Usually limb discrepancy is mild and no treatment is required. Corrective shoes, orthopedic procedures may be needed to correct limb length discrepancy. Evaluation of cognitive function and appropriate training may be needed.

Prognosis

The condition is nonprogressive and the prognosis is good. Close follow up for early detection of Wilms tumour is needed.

Cytogenetics

Note

Mosaic paternal uniparental disomy for 11p15 (a region involved in Beckwith Wiedemann syndrome) was reported in an affected twin of a monozygotic twin pair discordant for hemihyperplasia. Paternal uniparental disomy of 11p15 in somatic mosaic form is reported in 16% of patients with isolated hemihyperplasia.

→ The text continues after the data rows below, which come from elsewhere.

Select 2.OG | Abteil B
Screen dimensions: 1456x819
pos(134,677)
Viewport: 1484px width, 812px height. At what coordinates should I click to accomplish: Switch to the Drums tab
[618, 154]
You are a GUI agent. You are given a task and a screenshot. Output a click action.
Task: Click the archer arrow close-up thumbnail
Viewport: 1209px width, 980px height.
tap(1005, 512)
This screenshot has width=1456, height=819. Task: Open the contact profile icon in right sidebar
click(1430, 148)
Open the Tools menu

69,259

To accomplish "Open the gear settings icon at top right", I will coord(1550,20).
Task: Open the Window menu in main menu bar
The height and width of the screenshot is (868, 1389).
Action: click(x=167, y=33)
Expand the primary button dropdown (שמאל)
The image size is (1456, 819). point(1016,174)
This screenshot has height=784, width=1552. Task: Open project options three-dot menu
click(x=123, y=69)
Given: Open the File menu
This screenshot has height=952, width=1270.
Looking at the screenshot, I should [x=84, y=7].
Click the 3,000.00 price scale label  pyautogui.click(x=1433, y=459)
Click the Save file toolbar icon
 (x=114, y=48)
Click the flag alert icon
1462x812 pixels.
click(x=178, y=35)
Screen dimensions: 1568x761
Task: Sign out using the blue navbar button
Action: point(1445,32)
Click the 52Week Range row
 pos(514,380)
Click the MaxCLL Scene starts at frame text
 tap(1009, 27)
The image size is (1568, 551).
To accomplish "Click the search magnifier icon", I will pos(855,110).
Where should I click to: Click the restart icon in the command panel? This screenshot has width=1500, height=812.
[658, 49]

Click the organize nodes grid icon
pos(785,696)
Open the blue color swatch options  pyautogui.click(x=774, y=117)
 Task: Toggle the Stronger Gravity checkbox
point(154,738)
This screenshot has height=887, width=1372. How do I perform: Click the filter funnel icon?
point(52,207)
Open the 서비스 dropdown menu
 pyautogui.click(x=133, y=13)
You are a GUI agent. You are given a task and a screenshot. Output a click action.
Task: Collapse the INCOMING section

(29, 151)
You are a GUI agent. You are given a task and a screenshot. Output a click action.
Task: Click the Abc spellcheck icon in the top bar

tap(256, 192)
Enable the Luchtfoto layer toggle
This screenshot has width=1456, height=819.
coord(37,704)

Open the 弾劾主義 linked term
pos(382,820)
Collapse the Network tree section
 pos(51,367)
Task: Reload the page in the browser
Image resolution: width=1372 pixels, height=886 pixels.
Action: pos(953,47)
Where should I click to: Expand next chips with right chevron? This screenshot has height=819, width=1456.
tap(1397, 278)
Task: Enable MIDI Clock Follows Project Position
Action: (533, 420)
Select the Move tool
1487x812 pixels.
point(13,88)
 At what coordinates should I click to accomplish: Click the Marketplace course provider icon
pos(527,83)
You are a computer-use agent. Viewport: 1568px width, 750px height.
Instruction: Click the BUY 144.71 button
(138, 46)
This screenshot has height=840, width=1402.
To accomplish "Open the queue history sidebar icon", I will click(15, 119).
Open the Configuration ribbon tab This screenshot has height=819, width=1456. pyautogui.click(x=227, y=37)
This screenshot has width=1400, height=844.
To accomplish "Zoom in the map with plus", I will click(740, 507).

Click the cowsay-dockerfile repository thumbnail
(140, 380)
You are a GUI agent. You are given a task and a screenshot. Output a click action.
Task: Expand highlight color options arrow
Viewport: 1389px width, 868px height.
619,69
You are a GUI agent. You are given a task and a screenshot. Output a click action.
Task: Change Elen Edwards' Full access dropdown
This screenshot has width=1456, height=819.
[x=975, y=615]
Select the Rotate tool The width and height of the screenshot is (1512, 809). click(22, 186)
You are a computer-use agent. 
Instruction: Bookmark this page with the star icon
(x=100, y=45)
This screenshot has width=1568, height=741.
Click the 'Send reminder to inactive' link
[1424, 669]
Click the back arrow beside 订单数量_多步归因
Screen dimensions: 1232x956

Abnormal methylation of either LIT1 or H19 genes on chromosome 11p was seen in 8 out of 27 children with isolated hemihyperplasia; suggesting that isolated hemihyperplasia might belong to the phenotype spectrum of Beckwith Wiedemann syndrome. But there may be some differences in the types of epigenetic defects in both disorders. It has also been shown that the cases of isolated hemihyperplasia with uniparental disomy of 11p15 are at a higher risk of Wilms tumour as compared to the cases of hemihyperplasia without uniparental disomy.